RASA
James Francis Lyons-Weiler
weiler at ERS.UNR.EDU
Thu Mar 6 06:30:22 CST 1997
I'm responding to Tom's request that I explain my
probabilistic approach. This is rather serendipitous,
for I am close to releasing RASA 2.1, and I can take
full advantage of this forum to explain in some
detail the workings and my understanding of RASA theory
to date. Most of the extensions are currently under peer
review, but most of this has been presented in verbal
form elsewhere. Given the informal nature of this list,
I'll not cite literature when I should.
Signal:
RASA provides a measure of how much cladistic hierarchy is present
in a matrix of character state beyond that which is expected by
chance alone. It is similar in it goal to g1 and PTP, but
quite different in its implementation and flexibility.
It does this by taking advantage of the observable consequence
that random data produces no differences between an observed
and null rate of increase in apparent cladistic similarity
(RAS) among pairs of taxa as a function of overall similarity, but
data with signal produces a statistically significant difference
between the slopes.
[note that some folk balk at the use of the term
cladistic similarity; I don't really care what
one calls the metric; for me, it's a semantic issue.]
Cladistic similarity is defined for each taxon pair as the
number of times that pair shares a character state to the
exclusion of other taxa, all characters considered.
Semantics aside, this metric incorporates all of the
(A,B),X comparisons where A is taxon A, B is taxon B, and
X is any other taxon, for all characters. As a measure of
unique similarity, the metric contains ALL of the information
in the matrix. Invariant sites are trivial.

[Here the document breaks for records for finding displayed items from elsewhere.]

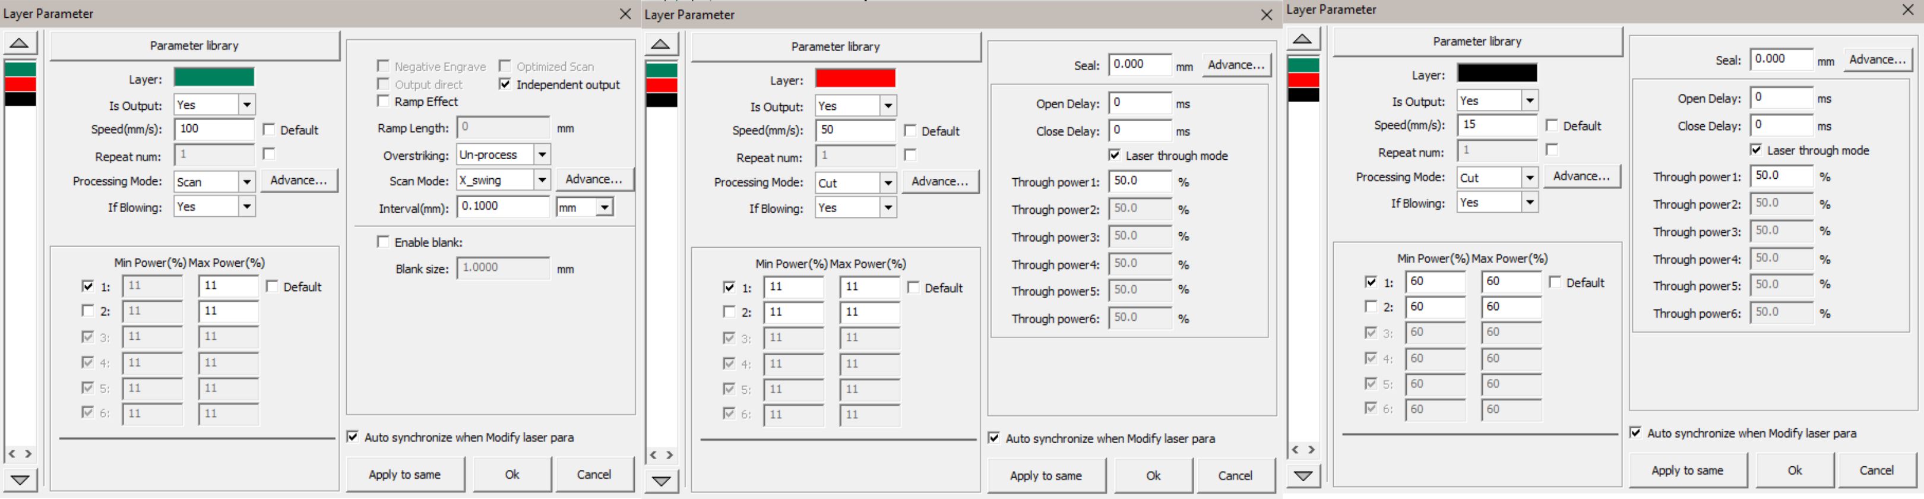
Task: Click the Interval(mm) field showing 0.1000
Action: point(503,206)
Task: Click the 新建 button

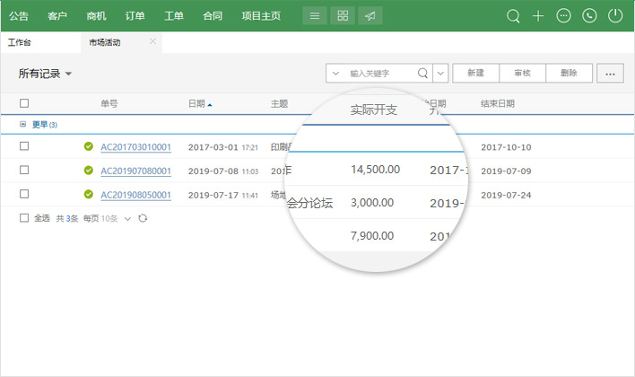Action: click(475, 74)
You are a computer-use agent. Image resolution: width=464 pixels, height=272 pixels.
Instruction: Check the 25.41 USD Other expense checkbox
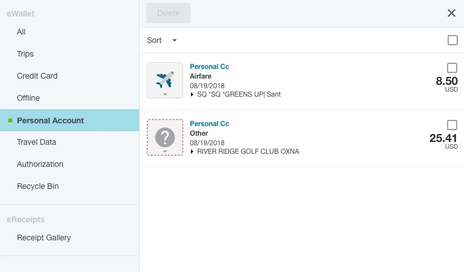tap(452, 125)
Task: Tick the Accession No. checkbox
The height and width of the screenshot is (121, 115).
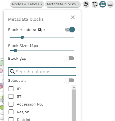Action: [x=11, y=104]
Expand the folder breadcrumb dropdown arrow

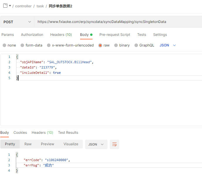point(10,6)
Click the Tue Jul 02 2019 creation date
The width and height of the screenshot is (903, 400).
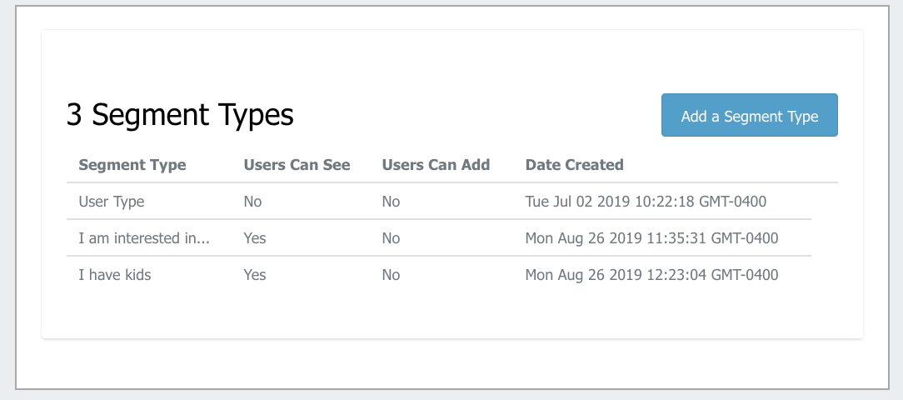pos(646,202)
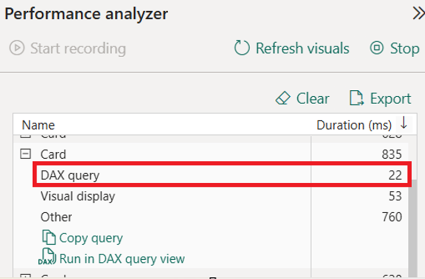Screen dimensions: 425x279
Task: Click the Refresh visuals circular arrow icon
Action: coord(242,49)
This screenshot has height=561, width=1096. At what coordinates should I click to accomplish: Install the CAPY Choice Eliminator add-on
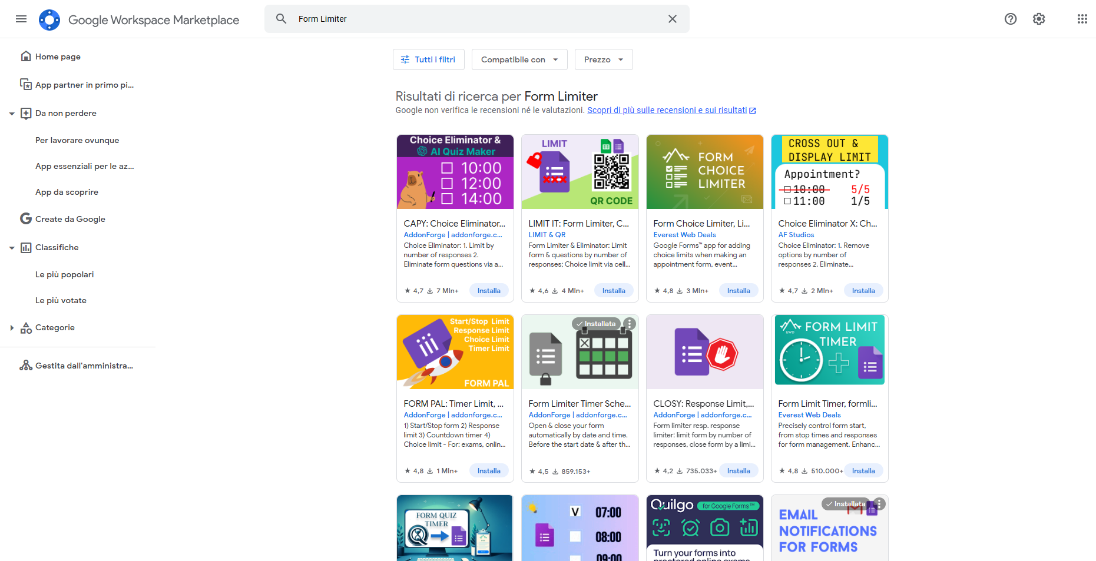point(489,290)
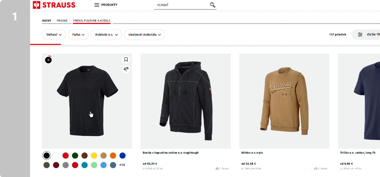
Task: Choose the dark green colour swatch
Action: [x=75, y=155]
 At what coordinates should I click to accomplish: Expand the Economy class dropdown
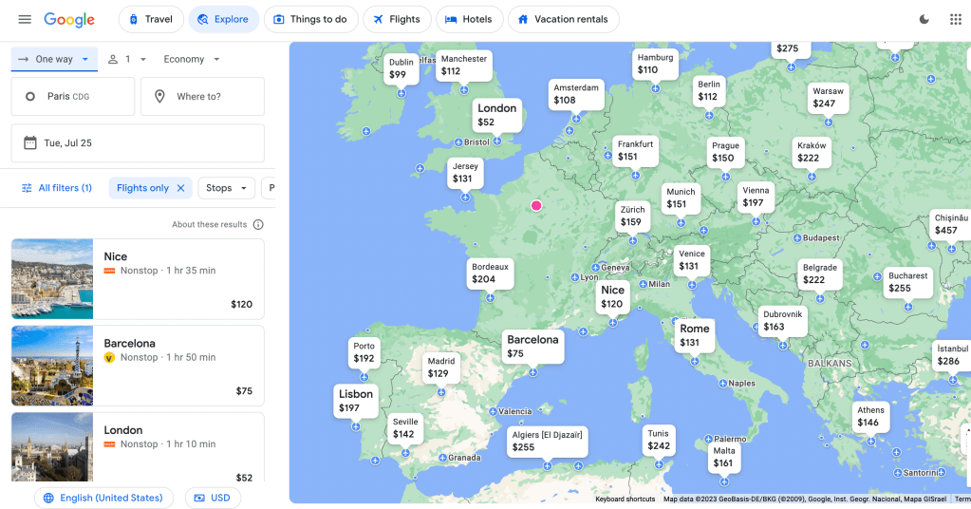[192, 59]
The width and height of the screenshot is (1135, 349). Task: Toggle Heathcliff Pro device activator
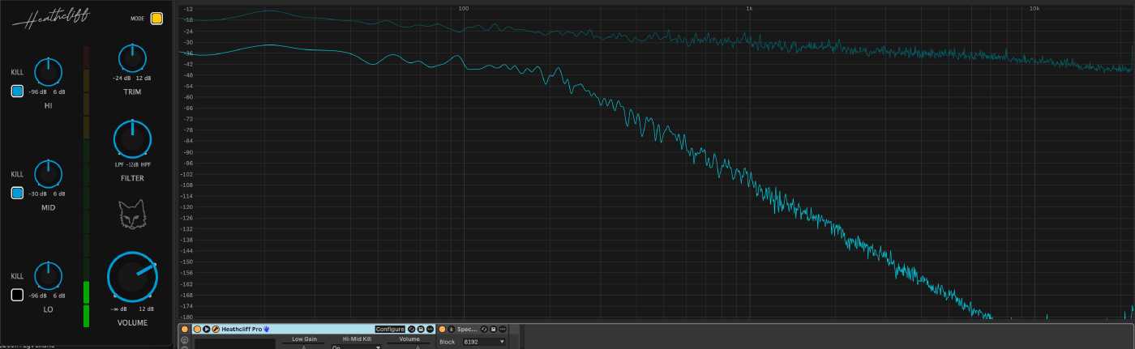(x=197, y=330)
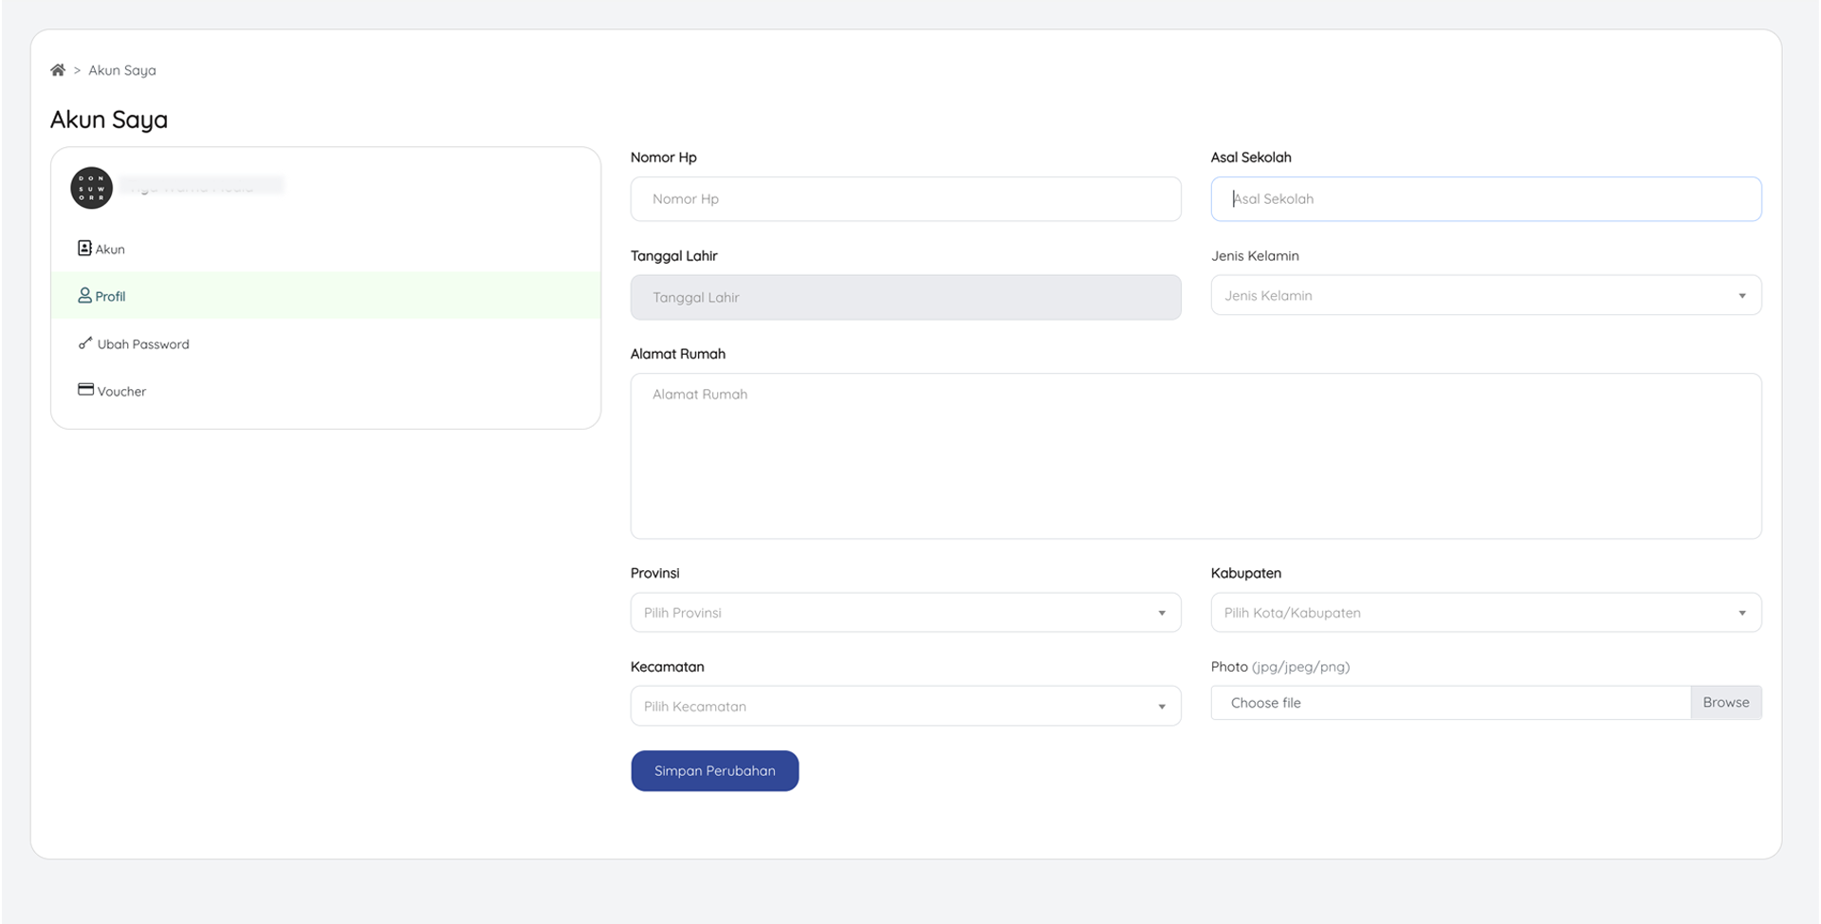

the phenetic used (on the x-axis) is the number of characters
that are putatively informative for a taxon pair; i.e., the
number of characters that contribute to the cladistic
metric for that pair. This two metric will positively
covary EVEN with random data, so a test of this slope
against zero is trivial.
The test statistic (trasa) incorporates three parameters, each
observed directly from the matrix: the observed slope, the
null slope, and an error term (a function of scatter and slope
in the observed model). The null slope can either be
determined by permutations to the matrix, or by an analytical
procedure. Each matrix has a characteristic null slope. Details
on the process that determines the null slope (reciprocal
equiprobable redistribution) are as follows:
Each taxon pair contributes a particular amount of information
to each axis. If no cladistic hierarchy is present, there is
nothing remarkable about any the three-taxon comparisons (ie.,
no synapomorphic information is represented). To
determine the expected rate of increase in the cladistic metric as
a function of the phenetic, the total amount of information on
each axis is summed, and the "matrix rate" is the ratio of the sum
of the cladistic metric values to the sum of the phenetic values
(D. Colless pointed out that my eq. in the RASA I paper was
inelegant). I am at present exploring the effects of a variety
of factor other than randomness and phylogeny on the null.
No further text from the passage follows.